More on the Debate About Health Care Reform

Peggy Noonan at the Wall Street Journal wrote a commentary about the town hall meetings and what is happening there. While she makes the case that the folks protesting are out there because they are scared, she also, unwittingly, makes the argument that this is all getting out of hand.

What the town-hall meetings represent is a feeling of rebellion, an uprising against change they do not believe in. And the Democratic response has been stunningly crude and aggressive. It has been to attack. Nancy Pelosi, the speaker of the United States House of Representatives, accused the people at the meetings of “carrying swastikas and symbols like that.” (Apparently one protester held a hand-lettered sign with a “no” slash over a swastika.) But they are not Nazis, they’re Americans. Some of them looked like they’d actually spent some time fighting Nazis.

Way to go Pelosi! Go straight into the gutter by golly!

At the same time, Noonan seems to forget that what we are seeing is not new, but it is much more energetic.

All of this is unnecessarily and unhelpfully divisive and provocative. They are mocking and menacing concerned citizens. This only makes a hot situation hotter. Is this what the president wants? It couldn’t be. But then in an odd way he sometimes seems not to have fully absorbed the awesome stature of his office. You really, if you’re president, can’t call an individual American stupid, if for no other reason than that you’re too big. You cannot allow your allies to call people protesting a health-care plan “extremists” and “right wing,” or bought, or Nazi-like, either. They’re citizens. They’re concerned. They deserve respect.

The Democrats should not be attacking, they should be attempting to persuade, to argue for their case. After all, they have the big mic. Which is what the presidency is, the big mic.


I haven't read Noonan before, but I hope she was equally unhappy with Bush/Cheney when they questioned the patriotism of those Americans who argued against the war and other actions taken by the White House.

And lest we think only the Republicans are ginning people up, here come the Democrats with their own version;

As this column is written, there comes word that John Sweeney of the AFL-CIO has announced he’ll be sending in union members to the meetings to counter health care’s critics.

That should spice things up even more!

If anything, Ms.

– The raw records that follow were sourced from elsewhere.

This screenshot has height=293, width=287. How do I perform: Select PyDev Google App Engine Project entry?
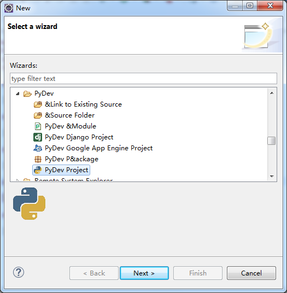[x=98, y=148]
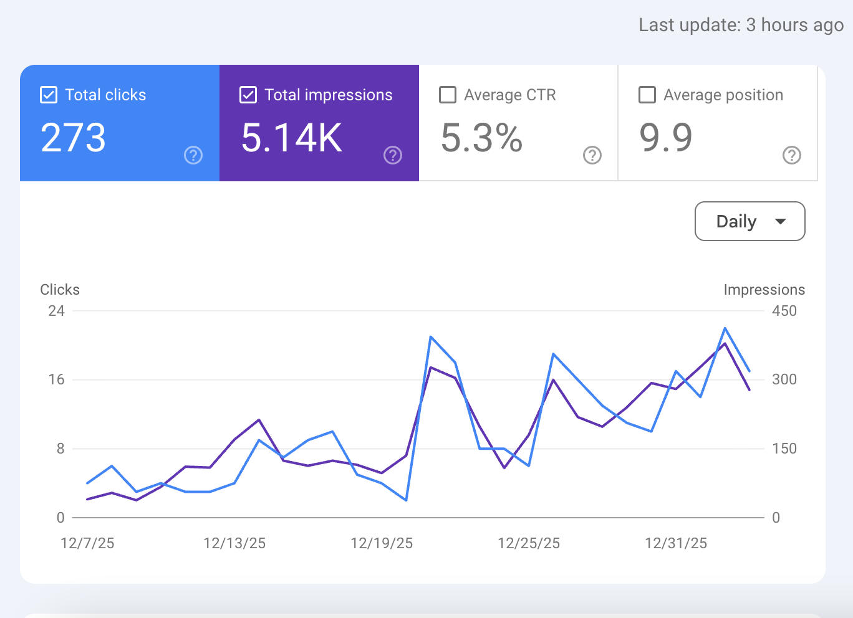The height and width of the screenshot is (618, 853).
Task: Click the checked box icon on Total clicks
Action: tap(48, 95)
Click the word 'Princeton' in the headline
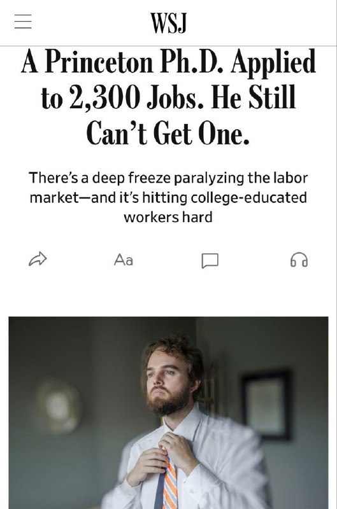 pos(99,62)
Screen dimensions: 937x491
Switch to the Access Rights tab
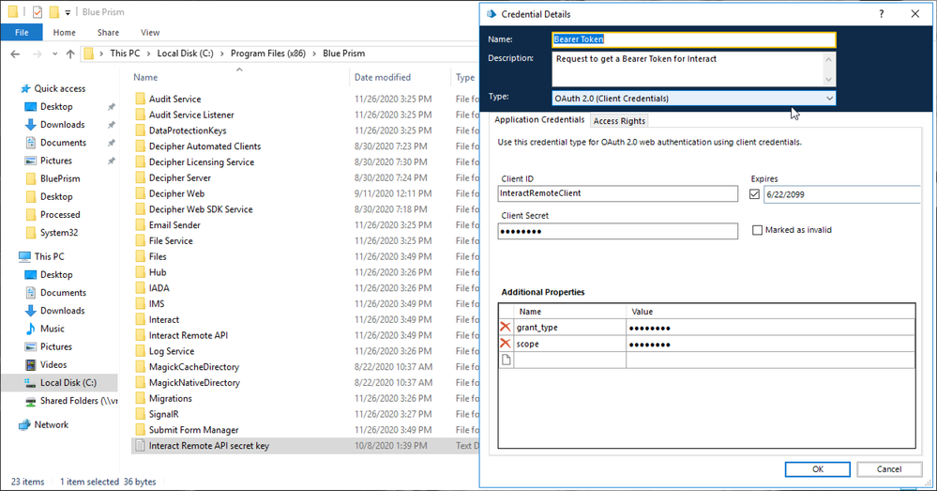coord(619,120)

Noonan's commentary reflects again my own concern about the level of civility in public discourse. Larouchetruth thinks this is leading us down the slippery slope towards fascism. Let's consider something here in the form of a crude attempt on my part to connect some dots, emphasis on crude attempt.

Although Theresa Amato, writing in Grand Illusion, does not specifically suggest the two major parties are in deliberate collusion, she does emphasize that they are happy with, and supportive of the status quo of a 2 party system. The harder it is for voices outside that system to be heard, the happier they are. The OpenSecrets web site has previously documented that both parties receive donations from the same large corporate donors, thereby ensuring that the donors get heard.

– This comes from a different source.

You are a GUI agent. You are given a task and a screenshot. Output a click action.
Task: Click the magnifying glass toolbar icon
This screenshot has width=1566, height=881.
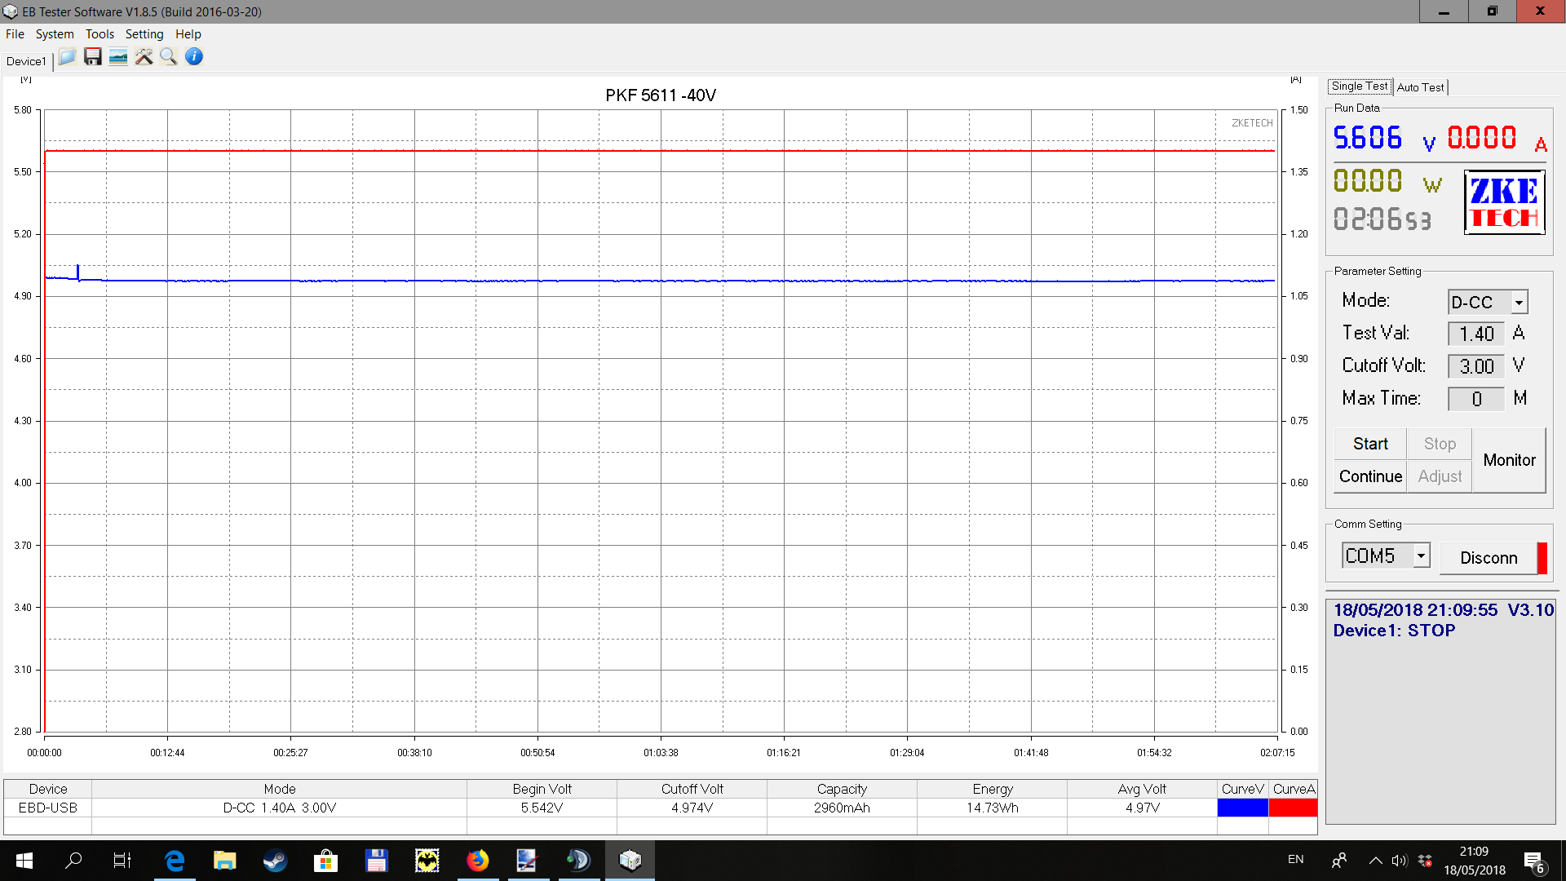(169, 56)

Health care reform is a hot button for people on both sides. What if the protests get out of hand, resulting in some sort of crackdown? Bush 43 has already tested the frontiers of expanding government secrecy and control. Obama has not fully undone what Bush 43 has done. The creation of an email box to receive and counter bad information on health care reform has also been alleged as the opening salvo for creation of an "enemies" list. I am not a tinfoil hat conspiracist, but people are people and the road to hell is paved with the good intentions of people. All of this leading up to this question: What if Larouchetruth is right?